Today, the ONDC has 26000 merchants and 27 lakhs products on its network. It recently extended its categories of products from food and groceries to beauty, fashion, and electronics. Its logistics provider network can serve 90% of pin codes in India. The transaction volume is still low – at 600 a day- but the signs of being on a hockey stick path are all there.
Recently Amazon announced plans to join ONDC as a logistics provider and with SmartCommerce, an AWS-powered suite of SaaS products that will enable MSMEs to board the ONDC network. T Koshy, the Chairman of ONDC, welcomed the giant and, in a subtle dig, opined that he hopes they will soon bring their buyer and sales platforms to ONDC! Or was Mr Koshy taking the micky to Amazon? Way to go, Mr Koshy!

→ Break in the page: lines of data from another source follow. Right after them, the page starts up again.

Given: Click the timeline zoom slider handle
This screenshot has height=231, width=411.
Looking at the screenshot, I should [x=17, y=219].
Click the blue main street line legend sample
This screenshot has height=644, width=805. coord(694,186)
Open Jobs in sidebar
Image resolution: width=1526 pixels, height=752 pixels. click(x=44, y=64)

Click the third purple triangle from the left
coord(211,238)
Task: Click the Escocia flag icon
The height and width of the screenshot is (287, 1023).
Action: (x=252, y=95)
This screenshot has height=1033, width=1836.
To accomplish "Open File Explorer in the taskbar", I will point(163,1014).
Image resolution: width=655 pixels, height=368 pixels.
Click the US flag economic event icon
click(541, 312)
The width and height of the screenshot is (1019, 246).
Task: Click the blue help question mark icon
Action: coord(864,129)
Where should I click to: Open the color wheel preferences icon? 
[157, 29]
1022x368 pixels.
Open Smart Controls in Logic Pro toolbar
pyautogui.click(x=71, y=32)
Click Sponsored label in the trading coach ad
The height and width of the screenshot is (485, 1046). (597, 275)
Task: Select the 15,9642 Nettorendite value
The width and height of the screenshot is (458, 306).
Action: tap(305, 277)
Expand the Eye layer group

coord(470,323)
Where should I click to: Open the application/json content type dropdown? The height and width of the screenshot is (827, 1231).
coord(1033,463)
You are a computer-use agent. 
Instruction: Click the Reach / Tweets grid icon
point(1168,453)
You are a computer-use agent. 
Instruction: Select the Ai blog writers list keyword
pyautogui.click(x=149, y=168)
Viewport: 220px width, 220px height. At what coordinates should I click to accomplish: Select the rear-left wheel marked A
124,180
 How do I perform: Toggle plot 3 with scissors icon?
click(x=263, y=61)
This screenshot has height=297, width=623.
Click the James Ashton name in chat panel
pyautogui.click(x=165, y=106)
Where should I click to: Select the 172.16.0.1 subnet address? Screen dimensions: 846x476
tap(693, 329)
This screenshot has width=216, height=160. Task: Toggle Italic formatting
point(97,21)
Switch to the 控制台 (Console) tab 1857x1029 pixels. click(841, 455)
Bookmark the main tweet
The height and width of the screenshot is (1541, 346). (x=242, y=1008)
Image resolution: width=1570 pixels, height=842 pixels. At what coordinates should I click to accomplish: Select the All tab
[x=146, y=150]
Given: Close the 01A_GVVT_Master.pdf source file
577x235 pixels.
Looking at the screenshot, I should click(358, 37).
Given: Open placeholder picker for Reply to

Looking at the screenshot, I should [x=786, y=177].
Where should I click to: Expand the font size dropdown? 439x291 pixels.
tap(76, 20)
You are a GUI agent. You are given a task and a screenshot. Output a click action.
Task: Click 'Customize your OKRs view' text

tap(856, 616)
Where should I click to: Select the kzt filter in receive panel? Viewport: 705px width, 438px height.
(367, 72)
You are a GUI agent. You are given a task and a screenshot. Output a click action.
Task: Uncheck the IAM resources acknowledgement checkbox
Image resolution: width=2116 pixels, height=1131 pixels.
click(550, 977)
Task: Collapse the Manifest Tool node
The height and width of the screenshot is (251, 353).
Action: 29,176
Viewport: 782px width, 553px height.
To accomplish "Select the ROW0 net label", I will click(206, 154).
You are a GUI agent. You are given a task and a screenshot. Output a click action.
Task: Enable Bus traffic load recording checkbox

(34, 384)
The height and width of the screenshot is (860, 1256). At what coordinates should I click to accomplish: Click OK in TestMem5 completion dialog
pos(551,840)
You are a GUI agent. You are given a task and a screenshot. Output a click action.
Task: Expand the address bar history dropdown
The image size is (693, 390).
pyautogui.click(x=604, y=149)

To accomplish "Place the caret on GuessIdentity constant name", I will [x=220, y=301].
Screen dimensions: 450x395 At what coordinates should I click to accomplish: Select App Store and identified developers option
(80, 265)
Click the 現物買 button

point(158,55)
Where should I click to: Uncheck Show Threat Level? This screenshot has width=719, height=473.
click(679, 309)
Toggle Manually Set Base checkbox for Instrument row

As the ONDC network matures, it will open new vistas in hyperlocal and MSME marketing, branding and advertising services. The marketing and advertising services industry must figure out innovative structures and systems to serve this demand. If the ONDC universe takes 5% of the total retail cake a decade later, it will be Rs 5 trillion market. As a result, spending on marketing advisory, analytics, martech, adtech, branding and creative services can be as high as 6 % of the total sales, a Rs 30,000 crore market mainly in fees and production costs. A significant share of this market will go to agencies and consultancies that jump in today to grasp the dynamics of the ONDC system as it develops.
In sum, ONDC will be the next giant digital leap India makes and could open a global market for one more Indian concept and service. So, let’s wish it luck and Godspeed.